Logo link to homepage

Report on Mauna Loa (United States) — 23 November-29 November 2022


Mauna Loa

Smithsonian Institution / US Geological Survey
Weekly Volcanic Activity Report, 23 November-29 November 2022
Managing Editor: Sally Sennert.

Please cite this report as:

Global Volcanism Program, 2022. Report on Mauna Loa (United States) (Sennert, S, ed.). Weekly Volcanic Activity Report, 23 November-29 November 2022. Smithsonian Institution and US Geological Survey.

Weekly Report (23 November-29 November 2022)

Mauna Loa

United States

19.475°N, 155.608°W; summit elev. 4170 m

All times are local (unless otherwise noted)


An eruption at Mauna Loa began at about 2330 on 27 November in Moku‘aweoweo, the summit caldera, prompting HVO to raise the Aviation Color Code to Red (the highest level on a four-color scale) and the Volcano Alert Level to Warning (the highest level on a four-level scale). A thermal anomaly and a plume of sulfur dioxide gas were identified in satellite images at the onset of the eruption, according to NOAA’s National Environmental Satellite, Data, and Information Service (NESDIS). Hawai‘i Volcanoes National Park closed the summit area to visitors. Lava erupted from a fissure in the caldera and by 0127 on 28 November lava had overflowed the caldera walls. During an overflight at about 0630 scientists confirmed that the eruption had moved from the summit to the Northeast Rift Zone, where three fissures opened at a high elevation. The fissures fed several lava flows that traveled N and NE; the flows were active in the “saddle” area between Mauna Loa and Mauna Kea and were not threatening any populated areas. Lava fountains along the fissures were as tall as 30-60 m, though most were only a few meters tall. Lava flows from fissures 1 and 2 traveled downslope and stalled about 18 km from the Saddle Road; the two fissures were inactive by 1330. Sulfur dioxide emissions were approximately 250,000 tonnes per day.

Fissure 3, at the lowest elevation of the NE fissures, issued the longest lava flows. Lava flows crossed the Mauna Loa Weather Observatory Road at about 2000 on 28 November; by 0700 on 29 November the flow front was about 10 km from the Saddle Road. Lava fountains at Fissure 3 were 25 m high in the morning on 29 November but had grown to 40-50 m tall in the afternoon. Fissure 4, downslope of Fissure 3, opened at about 1930 and produced lava fountains that rose 5-10 m high. There was no activity in the summit caldera, nor along the Southwest Rift Zone. Gas plumes from the activity drifted N.
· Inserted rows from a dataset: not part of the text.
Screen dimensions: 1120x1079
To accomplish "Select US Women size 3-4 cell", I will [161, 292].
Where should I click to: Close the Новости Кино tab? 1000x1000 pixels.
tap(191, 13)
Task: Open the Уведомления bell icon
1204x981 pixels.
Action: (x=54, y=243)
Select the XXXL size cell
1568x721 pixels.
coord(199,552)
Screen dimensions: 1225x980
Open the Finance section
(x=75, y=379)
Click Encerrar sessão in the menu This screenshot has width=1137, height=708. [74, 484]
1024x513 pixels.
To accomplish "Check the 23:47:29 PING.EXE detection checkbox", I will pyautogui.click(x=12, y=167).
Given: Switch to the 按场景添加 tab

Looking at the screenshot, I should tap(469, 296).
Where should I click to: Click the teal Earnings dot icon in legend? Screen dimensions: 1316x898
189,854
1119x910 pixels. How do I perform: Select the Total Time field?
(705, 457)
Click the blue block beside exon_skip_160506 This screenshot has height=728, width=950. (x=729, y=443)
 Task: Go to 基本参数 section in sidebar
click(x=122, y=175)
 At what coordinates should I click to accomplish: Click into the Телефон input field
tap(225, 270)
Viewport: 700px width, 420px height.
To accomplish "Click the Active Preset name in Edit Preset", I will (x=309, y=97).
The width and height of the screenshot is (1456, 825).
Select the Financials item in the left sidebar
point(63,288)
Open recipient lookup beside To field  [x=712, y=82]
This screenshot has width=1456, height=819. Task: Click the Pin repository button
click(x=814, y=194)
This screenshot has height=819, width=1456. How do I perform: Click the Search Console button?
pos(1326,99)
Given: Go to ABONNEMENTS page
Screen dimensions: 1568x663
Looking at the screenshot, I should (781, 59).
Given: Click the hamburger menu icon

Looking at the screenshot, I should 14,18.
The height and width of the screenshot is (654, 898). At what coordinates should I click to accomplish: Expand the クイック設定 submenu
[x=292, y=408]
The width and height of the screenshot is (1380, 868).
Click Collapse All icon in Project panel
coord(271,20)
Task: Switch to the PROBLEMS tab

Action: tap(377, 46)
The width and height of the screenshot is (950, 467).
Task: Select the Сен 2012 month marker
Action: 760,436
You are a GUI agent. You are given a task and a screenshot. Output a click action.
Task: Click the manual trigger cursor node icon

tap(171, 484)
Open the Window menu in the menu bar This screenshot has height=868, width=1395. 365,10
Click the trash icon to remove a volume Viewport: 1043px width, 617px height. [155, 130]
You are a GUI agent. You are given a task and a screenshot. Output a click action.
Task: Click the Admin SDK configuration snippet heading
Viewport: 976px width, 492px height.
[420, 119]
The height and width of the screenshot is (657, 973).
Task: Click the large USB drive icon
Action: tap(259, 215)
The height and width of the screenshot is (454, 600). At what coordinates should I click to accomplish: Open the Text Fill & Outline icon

Geological Summary. Massive Mauna Loa is a basaltic shield volcano that rises almost 9 km from the ocean floor to form the world's largest Holocene volcano. Flank eruptions typically occur from the lengthy NE and SW rift zones, and from the Moku'aweoweo summit is caldera, which is within an older and larger 6 x 8 km caldera. Two of the youngest large debris avalanches documented in Hawaii traveled nearly 100 km from Mauna Loa; the second of the Alika avalanches was emplaced about 105,000 years ago (Moore et al., 1989). Almost 90% of the surface of the volcano is covered by lavas less than 4,000 years old (Lockwood and Lipman, 1987). Beginning about 1,500 years ago, a series of voluminous overflows from a summit lava lake covered about 25% of the volcano's surface. Over the last 750 years, from shortly after the formation of Moku'aweoweo caldera until the present, an additional 25% of the volcano has been covered with lava flows, mainly from summit and NW rift zone vents.